ASSIGNMENT:
From the first line to the last, reproduce the records below exactly, omitting any picture.

(Records from a collection)
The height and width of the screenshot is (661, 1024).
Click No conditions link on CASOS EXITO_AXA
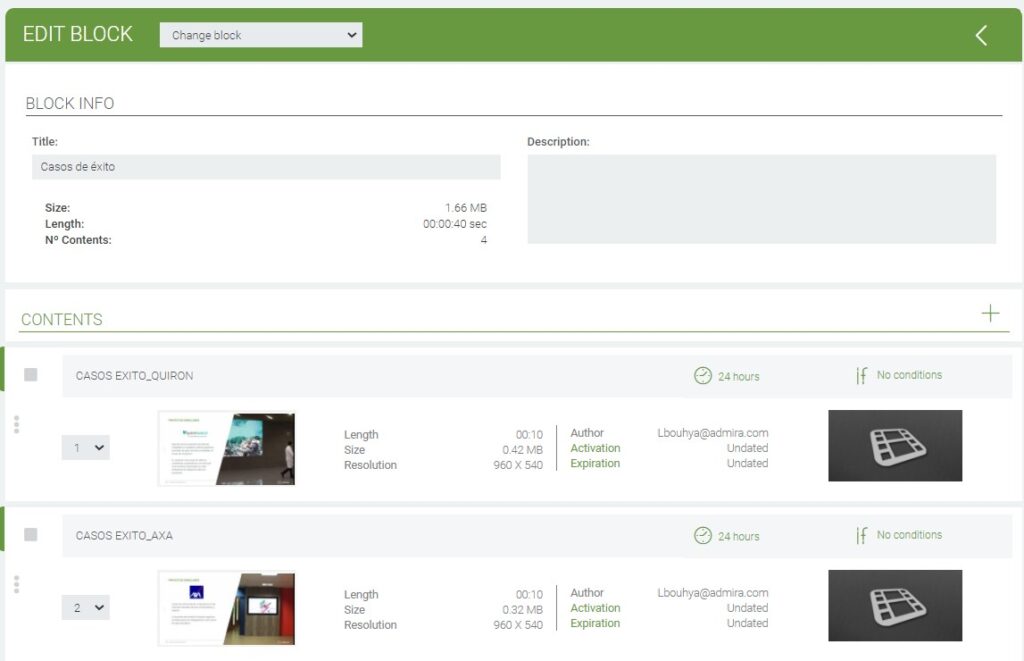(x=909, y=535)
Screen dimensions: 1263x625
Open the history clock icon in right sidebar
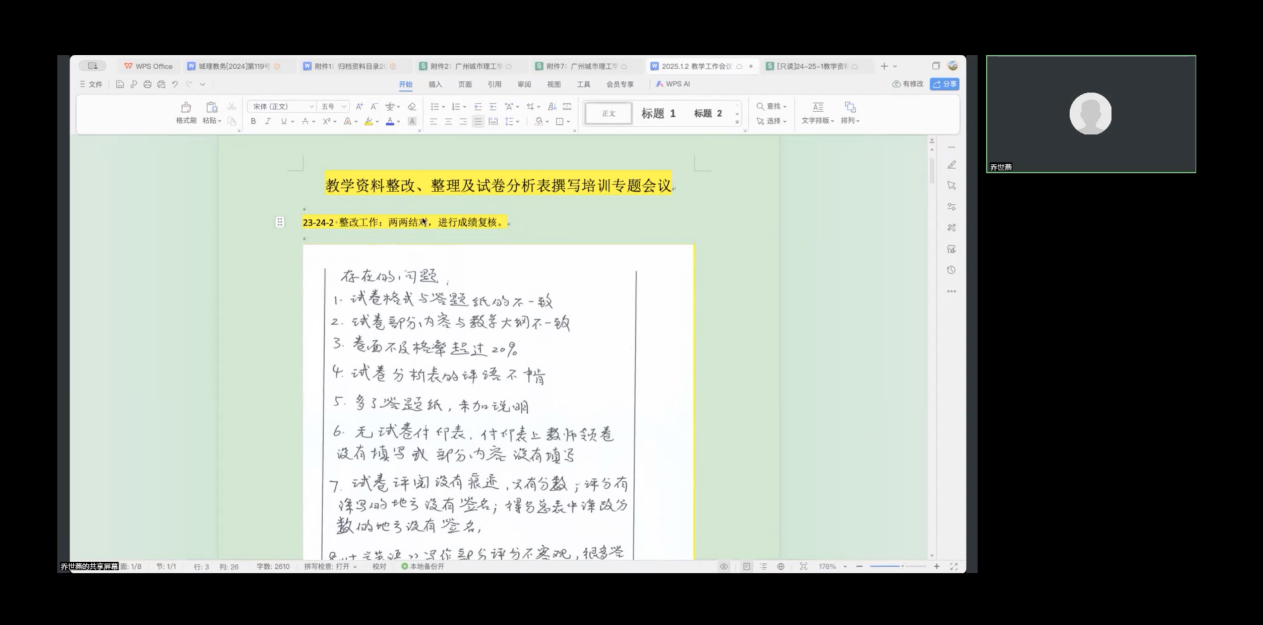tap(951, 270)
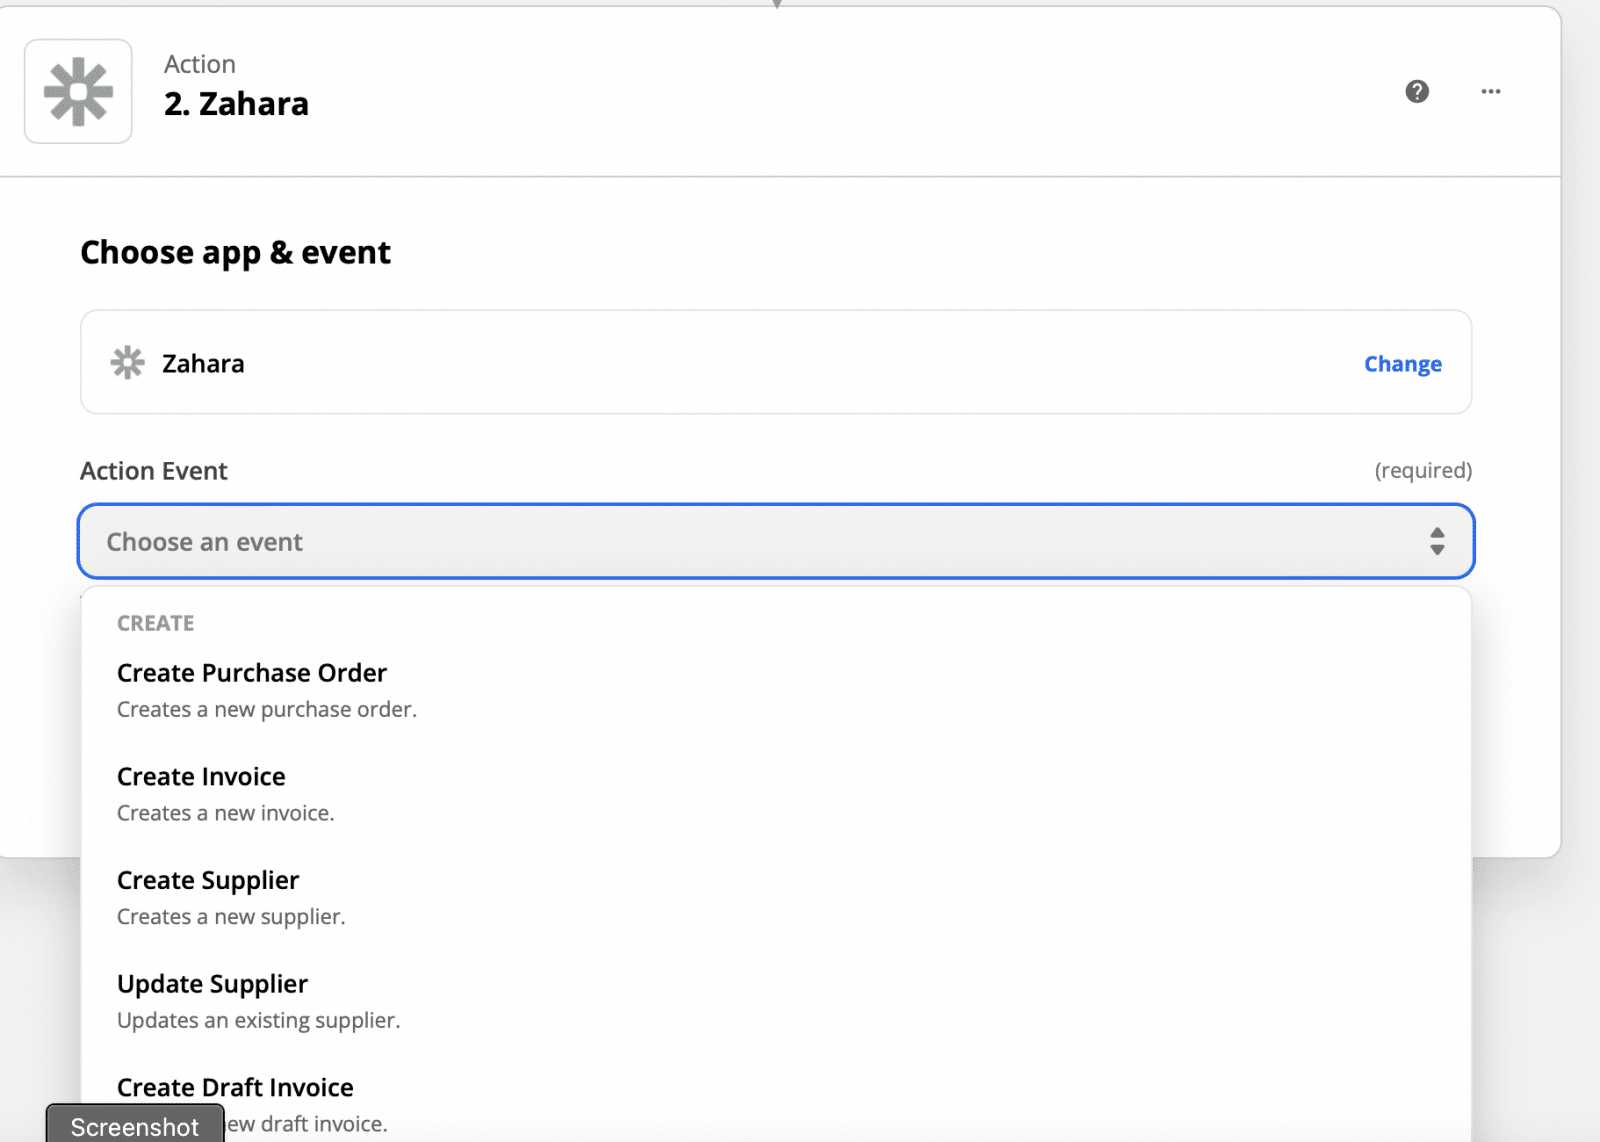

YOUR RESPONSE:
The height and width of the screenshot is (661, 1024).
Click No conditions link on CASOS EXITO_AXA
(x=909, y=535)
Screen dimensions: 1263x625
Open the history clock icon in right sidebar
tap(951, 270)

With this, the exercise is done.